Alright, then the hands can go Texas T nice and wide or palms can rest gently on the belly or the ribcage. Alright, if you’re observing, you can soften your gaze now and start to breathe deeply. If you’re in the posture, close your eyes, and return to your breath. Soften the skin or the face, everyone relaxes your jaw. See if you can make your inhalations longer. See if you can make your exhalations longer. Smoother. When practicing legs up the wall, if it begins to feel like it’s a little too much, you’re losing a blood flow or a little tingly can be a little intense at first. Listen to your body which I know you’re good at, but also respond.

You might bring the soles of the feet together down for a little Cobbler’s variation here. And then, as you’re ready, you can send the legs back up. So this is a good thing to do before bed when the body, you can already tell, maybe struggling to relax. This could be a good thing to do after traveling of any kind. Let’s take a couple more breaths here to observe the breath. Slow everything down. Activating the healing properties, the self-healing properties. That we possess. To come out of legs up the wall, you’ll move nice and slow. First bending the knees. And then slowly rocking to one side, any side. You can stay in legs up the wall if you like. If you’re ready to come up to a nice seat, go ahead and do so.

You can sit up on your blanket. If you’re on the chair, smile, life is good. We’ll bring the palms together at the heart center.
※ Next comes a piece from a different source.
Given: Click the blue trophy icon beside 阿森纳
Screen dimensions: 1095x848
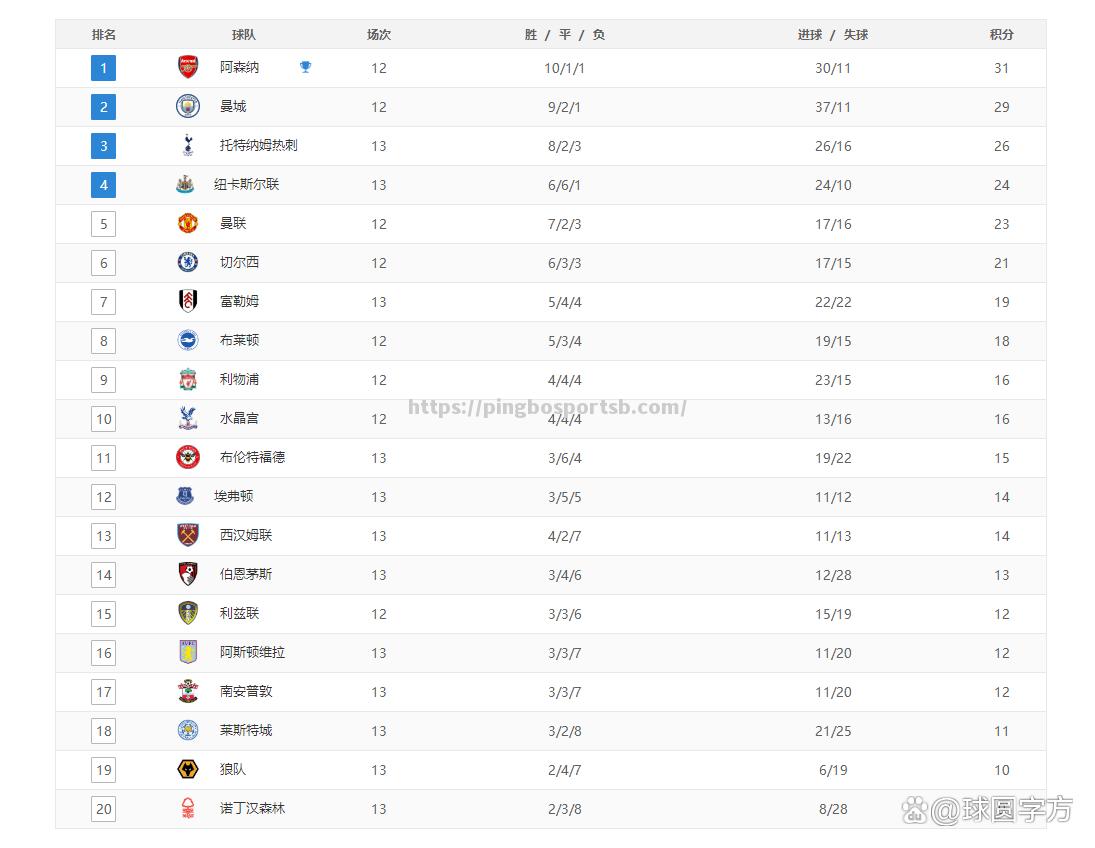Looking at the screenshot, I should click(x=305, y=67).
Take one more big breath in. Exhale to relax the shoulders down. Close your eyes. Give thanks for this time that you’ve carved out for yourself. I thank you for joining me, for trusting me, for sharing your practice and your journey with me and with Benji.

Bookmark this video. See if you can maybe put it on your calendar to do regularly so that you can really start to notice the difference. A regular daily practice I think yields more results than just kind of a once in a while kind of remedy. Alright, thanks again. As always, continue to make it your own and find what feels good. You’re doing great. Namaste. (upbeat music).